#### [設問]
1/ 本文の「ブルース・M・フード 小松淳子(訳) (2011).」から「Unbelievable. London: HarperCollins.)」までの部分を、「スーパーセンス」を「超感覚」に置き換えて書き直せ。
2/ 本文の「この説に一理あることは」で始まる段落を、主な事実を残して箇条書きにまとめよ。
3/ 本文によると、廃屋の中で筆者がそろそろと進んでいたのはなぜか。

#### [本文]
この説に一理あることは,私自身の体験からも言える。私は幼年時代によく釣りをしたのだが,餌に使うウジ虫はどちらかというと苦手だった。モゾモゾとうごめく小さな体をつまみ上げて釣り針に刺す時のうっと吐き気がこみ上げてくる感覚は,今も忘れられない。気持の良いものではなかったが,それでもできないことはなかった。数年後,このウジ虫で大変な目に遭うことになる。10歳になっていた私は,同じ年頃の少年たちがよくやるように,古い廃屋に入り込んで宝探しをするのに凝っていた。ある廃屋で,暗い部屋から部屋へと忍び歩いていた時のことである。屋内には地震の後のように物が散乱していたので,がらくたや家具の残骸,の隙間に足の踏み場を探しながらそろそろと進んでいた。真っ暗な奥の部屋に入ると,かすかなざわめきというか,ブーンというような音が耳に飛び込んできたが,音の出所は分からない。そこで,小さなふわふわのクッションのように見える物の方へと足を踏み出した。実はそれが,死んだ猫の膨れあがった死体だったのだ。体重をかけてしまった足の下で,死体はライス・プディングを詰め込んだ風船のようにポンとはじけた。何が起きたのか理解できずにいるうちに,腐臭がパンチのように鼻先で炸裂して,喉に塊がこみ上げ,吐きそうになった。腐肉の悪臭が地球上でもっとも不快なもののひとつであることは誰もが認めるところだ。死体の肉をあさる獣やハエはいざ知らず,人間には生まれたときから刷り込まれている反応である。破れ窓から差し込んでいる一条の光を足にかざした時,私の目は,ウジが塊になってうごめいているスニーカーの惨状にくぎ付けになった。絶叫しながら日の光の中に転げ出て,結局は裸足で家に帰った。その日以来,私はウジ虫恐怖症である。ウジ虫を見かけるたびに,抑えがたい強烈な吐き気に襲われる。視聴者に一言の断りもなく,身をくねらせるウジ虫のショットを映画やドキュメンタリーに挿入して喜んでいるような映画監督には憎悪さえ覚える。ウジ虫たちが目指す究極の生き物であるハエについては,これを抹殺することに無上の喜びを感じる。カルマも仏教もくそ食らえだ。生まれ変わってハエになるくらいなら,叩きつぶされるほうがマシだと思っている。もうひとつ,間違っても私には,デザートにライス・プディングを出さないでほしい。
ブルース・M・フード 小松淳子(訳) (2011). スーパーセンス:ヒトは生まれつき超科学的な心を持っている インターシフト pp.102-103
(Hood, B. (2009). Supersense: Why We Believe in the Unbelievable. London: HarperCollins.)

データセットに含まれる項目
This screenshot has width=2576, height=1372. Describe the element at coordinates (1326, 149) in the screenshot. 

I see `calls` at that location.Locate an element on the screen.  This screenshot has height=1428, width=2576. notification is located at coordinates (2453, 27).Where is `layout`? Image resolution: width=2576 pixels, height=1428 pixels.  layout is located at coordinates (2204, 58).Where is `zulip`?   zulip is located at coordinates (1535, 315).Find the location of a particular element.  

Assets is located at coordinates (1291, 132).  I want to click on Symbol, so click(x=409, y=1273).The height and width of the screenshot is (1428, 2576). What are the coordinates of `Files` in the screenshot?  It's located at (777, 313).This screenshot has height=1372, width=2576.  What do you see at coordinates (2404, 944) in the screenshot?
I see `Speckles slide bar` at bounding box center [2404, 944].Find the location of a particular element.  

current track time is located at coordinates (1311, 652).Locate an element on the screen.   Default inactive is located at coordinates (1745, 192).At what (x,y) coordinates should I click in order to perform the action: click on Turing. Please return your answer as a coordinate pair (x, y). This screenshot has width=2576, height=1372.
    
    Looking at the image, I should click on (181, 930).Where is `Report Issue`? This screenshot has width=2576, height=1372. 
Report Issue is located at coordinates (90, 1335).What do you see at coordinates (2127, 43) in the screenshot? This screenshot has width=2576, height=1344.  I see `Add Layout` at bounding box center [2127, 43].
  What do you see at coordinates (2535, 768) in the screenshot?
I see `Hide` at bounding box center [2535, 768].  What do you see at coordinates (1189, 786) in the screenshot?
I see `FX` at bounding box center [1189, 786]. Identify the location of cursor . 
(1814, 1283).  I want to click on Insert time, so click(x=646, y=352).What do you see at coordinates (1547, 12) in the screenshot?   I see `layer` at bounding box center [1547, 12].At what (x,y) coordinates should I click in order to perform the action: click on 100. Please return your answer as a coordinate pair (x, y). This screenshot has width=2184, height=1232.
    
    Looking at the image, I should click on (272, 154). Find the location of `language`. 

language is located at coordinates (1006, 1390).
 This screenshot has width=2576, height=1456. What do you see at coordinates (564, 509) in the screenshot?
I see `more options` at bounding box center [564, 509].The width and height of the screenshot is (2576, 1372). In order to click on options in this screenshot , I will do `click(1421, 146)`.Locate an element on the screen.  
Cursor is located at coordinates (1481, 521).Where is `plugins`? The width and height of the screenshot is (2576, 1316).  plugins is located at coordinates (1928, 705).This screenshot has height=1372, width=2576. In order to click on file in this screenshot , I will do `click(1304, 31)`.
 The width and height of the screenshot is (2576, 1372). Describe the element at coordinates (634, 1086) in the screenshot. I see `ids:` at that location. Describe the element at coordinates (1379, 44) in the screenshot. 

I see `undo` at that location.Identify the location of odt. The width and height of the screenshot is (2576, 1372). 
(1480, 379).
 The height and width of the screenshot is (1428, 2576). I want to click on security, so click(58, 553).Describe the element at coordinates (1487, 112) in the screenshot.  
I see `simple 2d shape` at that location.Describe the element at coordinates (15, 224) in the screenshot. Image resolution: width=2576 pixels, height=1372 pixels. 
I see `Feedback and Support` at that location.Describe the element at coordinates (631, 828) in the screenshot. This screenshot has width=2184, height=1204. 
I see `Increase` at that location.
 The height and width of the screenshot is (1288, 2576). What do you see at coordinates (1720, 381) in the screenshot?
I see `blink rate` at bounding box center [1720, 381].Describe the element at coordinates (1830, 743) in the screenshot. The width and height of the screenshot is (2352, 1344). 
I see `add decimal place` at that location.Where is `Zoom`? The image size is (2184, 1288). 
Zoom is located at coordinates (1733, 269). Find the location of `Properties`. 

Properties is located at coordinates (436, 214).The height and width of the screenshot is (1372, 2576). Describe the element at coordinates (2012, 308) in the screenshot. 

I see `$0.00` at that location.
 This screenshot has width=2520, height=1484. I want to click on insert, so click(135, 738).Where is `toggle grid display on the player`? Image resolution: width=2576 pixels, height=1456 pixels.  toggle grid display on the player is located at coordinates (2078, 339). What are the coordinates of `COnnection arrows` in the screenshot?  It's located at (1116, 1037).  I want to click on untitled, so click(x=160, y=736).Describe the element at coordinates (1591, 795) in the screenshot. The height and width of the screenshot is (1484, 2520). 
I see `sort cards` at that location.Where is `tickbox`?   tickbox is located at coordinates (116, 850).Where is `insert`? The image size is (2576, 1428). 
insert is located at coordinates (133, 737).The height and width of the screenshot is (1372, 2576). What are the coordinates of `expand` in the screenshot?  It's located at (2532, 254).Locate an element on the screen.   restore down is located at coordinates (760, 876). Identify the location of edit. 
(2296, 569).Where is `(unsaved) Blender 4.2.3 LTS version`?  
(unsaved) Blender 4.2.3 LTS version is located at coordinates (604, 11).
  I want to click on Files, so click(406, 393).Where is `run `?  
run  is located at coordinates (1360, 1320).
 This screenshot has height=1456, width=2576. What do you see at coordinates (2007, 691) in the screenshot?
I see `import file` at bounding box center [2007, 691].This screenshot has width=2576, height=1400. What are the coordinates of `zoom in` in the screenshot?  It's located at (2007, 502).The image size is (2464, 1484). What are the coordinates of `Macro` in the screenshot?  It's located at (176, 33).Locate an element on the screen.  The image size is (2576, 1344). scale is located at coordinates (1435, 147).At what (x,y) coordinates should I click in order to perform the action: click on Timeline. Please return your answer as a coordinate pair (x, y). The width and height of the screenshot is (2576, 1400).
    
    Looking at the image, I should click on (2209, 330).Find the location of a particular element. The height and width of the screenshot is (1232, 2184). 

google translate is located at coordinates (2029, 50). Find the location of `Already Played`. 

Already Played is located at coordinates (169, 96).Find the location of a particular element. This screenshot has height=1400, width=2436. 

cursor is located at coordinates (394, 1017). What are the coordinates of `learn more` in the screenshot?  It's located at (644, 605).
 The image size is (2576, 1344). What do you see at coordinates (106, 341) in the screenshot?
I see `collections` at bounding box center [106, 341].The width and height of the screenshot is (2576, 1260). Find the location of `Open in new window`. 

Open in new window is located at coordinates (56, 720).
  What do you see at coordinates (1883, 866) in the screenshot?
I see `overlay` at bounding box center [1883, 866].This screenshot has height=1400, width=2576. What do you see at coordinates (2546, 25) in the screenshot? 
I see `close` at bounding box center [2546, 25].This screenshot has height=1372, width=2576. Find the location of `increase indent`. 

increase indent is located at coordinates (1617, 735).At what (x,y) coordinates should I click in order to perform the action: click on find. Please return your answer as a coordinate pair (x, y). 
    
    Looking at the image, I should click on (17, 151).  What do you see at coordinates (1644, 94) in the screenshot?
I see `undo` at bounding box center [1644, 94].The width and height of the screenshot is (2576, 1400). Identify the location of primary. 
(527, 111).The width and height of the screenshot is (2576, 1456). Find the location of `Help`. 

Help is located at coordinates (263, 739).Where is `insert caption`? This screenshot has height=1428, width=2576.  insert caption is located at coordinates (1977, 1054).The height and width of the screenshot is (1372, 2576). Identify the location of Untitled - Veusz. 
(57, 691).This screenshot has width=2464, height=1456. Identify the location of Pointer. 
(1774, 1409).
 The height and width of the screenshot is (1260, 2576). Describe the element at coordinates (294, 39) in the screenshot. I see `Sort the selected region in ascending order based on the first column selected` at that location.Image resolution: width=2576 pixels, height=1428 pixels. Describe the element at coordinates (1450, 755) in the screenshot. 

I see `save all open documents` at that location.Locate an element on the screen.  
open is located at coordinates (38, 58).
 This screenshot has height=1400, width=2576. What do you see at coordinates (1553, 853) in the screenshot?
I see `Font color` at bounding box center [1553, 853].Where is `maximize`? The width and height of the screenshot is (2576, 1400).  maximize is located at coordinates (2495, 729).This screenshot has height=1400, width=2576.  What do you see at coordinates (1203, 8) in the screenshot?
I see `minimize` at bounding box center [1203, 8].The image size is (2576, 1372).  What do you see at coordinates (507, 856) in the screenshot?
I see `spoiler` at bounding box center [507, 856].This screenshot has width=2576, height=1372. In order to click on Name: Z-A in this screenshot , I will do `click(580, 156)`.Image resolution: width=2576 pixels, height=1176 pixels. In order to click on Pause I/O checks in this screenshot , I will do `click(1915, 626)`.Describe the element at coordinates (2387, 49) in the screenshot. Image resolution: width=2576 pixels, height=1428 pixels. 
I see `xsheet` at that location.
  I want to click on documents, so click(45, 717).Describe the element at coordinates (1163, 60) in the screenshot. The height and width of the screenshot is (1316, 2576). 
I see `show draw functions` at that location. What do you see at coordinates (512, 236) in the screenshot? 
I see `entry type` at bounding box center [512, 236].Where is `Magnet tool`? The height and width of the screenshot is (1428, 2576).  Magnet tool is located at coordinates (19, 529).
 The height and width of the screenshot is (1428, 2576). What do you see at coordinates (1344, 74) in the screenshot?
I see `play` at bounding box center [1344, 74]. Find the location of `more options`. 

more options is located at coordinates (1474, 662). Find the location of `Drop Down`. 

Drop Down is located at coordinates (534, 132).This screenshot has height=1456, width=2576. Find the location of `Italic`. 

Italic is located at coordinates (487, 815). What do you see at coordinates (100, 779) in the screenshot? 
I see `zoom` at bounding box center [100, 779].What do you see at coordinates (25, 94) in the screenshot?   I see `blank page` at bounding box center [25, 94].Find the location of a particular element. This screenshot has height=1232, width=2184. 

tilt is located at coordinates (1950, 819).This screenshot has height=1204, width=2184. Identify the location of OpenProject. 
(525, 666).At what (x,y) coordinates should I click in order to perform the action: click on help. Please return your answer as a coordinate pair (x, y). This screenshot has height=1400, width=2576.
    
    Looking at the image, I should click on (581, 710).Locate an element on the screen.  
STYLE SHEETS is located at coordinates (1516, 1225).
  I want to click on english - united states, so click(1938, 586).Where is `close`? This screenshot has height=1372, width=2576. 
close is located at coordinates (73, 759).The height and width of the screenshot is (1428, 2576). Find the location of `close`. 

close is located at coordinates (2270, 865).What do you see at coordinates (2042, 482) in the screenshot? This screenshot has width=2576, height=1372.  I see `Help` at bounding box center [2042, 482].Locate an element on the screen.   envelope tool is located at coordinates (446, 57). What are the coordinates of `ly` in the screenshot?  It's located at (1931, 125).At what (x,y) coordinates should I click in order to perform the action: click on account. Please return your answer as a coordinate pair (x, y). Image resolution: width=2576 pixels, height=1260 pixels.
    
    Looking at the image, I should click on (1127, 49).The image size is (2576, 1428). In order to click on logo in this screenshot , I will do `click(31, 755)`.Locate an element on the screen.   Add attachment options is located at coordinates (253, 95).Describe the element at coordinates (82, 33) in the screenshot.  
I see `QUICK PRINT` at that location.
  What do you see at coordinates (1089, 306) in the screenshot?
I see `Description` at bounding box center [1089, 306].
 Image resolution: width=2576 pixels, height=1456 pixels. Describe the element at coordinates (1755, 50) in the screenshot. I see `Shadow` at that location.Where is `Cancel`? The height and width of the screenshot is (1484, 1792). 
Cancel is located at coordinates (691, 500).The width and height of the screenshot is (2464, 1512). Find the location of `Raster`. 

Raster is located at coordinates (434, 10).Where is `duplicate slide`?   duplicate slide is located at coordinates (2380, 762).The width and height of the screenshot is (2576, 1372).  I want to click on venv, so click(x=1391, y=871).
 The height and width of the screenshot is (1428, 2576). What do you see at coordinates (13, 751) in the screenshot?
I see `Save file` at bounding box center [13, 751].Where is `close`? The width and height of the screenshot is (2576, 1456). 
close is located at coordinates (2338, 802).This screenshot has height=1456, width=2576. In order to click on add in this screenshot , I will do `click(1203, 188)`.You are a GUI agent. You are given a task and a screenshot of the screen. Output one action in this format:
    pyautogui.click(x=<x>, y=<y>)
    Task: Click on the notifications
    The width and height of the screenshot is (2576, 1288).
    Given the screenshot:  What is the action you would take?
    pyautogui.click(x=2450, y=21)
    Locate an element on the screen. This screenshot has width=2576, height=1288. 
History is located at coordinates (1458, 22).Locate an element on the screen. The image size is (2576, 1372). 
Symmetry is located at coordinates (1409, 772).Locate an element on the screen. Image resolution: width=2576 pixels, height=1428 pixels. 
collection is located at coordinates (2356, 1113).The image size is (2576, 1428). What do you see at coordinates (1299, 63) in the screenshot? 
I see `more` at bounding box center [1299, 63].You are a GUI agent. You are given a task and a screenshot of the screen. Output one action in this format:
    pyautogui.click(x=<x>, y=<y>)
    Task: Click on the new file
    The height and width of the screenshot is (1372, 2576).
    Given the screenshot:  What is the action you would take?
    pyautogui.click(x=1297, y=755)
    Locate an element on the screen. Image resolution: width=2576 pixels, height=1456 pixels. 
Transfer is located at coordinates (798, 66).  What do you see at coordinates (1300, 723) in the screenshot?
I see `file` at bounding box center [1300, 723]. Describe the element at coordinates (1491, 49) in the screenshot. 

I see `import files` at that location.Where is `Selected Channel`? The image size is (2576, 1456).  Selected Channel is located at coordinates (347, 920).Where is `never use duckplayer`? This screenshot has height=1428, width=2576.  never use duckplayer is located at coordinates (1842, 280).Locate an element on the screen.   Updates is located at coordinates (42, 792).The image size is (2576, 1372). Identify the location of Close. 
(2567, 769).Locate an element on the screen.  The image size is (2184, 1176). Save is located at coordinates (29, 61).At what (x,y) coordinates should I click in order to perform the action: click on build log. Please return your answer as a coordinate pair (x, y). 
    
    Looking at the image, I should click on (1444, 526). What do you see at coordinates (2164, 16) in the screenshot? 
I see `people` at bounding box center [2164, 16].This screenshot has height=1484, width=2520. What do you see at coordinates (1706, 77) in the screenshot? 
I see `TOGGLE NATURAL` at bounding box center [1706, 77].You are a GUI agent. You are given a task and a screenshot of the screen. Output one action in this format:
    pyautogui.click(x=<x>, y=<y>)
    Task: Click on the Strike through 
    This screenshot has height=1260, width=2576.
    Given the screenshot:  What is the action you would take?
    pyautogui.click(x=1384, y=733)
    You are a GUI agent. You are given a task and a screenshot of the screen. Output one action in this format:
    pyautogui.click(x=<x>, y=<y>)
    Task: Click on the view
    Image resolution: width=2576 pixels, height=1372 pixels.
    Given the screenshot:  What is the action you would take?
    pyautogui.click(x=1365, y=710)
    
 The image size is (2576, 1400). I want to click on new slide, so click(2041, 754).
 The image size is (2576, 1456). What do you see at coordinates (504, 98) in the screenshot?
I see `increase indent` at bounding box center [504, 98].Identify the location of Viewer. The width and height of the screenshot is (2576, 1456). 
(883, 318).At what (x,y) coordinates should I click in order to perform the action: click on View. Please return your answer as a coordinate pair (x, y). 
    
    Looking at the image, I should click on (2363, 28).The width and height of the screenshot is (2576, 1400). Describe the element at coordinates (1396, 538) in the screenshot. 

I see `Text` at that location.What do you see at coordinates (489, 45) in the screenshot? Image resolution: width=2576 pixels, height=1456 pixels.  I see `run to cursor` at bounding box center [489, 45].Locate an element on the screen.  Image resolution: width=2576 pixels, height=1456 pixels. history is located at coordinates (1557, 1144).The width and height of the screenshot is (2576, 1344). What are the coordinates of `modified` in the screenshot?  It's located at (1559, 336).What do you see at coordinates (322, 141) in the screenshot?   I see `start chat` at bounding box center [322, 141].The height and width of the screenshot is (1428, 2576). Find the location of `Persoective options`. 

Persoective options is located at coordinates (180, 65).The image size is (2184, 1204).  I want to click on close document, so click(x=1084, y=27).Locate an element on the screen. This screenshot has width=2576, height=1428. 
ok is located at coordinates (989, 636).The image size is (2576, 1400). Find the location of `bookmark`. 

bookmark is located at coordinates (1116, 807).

#### [解答]
1/
ブルース・M・フード 小松淳子(訳) (2011). 超感覚:ヒトは生まれつき超科学的な心を持っている インターシフト pp.102-103
(Hood, B. (2009). Supersense: Why We Believe in the Unbelievable. London: HarperCollins.)

2/
- 筆者は幼年時代によく釣りをし、餌のウジ虫は苦手だったが、扱えないことはなかった。
- 10歳のころ廃屋での宝探しに凝っており、ある廃屋の暗い奥の部屋で、猫の膨れあがった死体を踏んではじけさせた。
- 腐臭で吐きそうになり、スニーカーにウジが塊になってうごめいているのを見て、絶叫しながら外へ転げ出て、裸足で家に帰った。
- 腐肉の悪臭への嫌悪は、人間に生まれたときから刷り込まれている反応だと述べている。
- それ以来ウジ虫恐怖症になった。ウジ虫を見るたびに強い吐き気に襲われ、ウジ虫のショットを断りなく挿入する映画監督を憎み、ハエを殺すことに無上の喜びを感じる。

3/ 屋内には地震の後のように物が散乱していたからだ。そのため、がらくたや家具の残骸の隙間に足の踏み場を探しながら進む必要があった。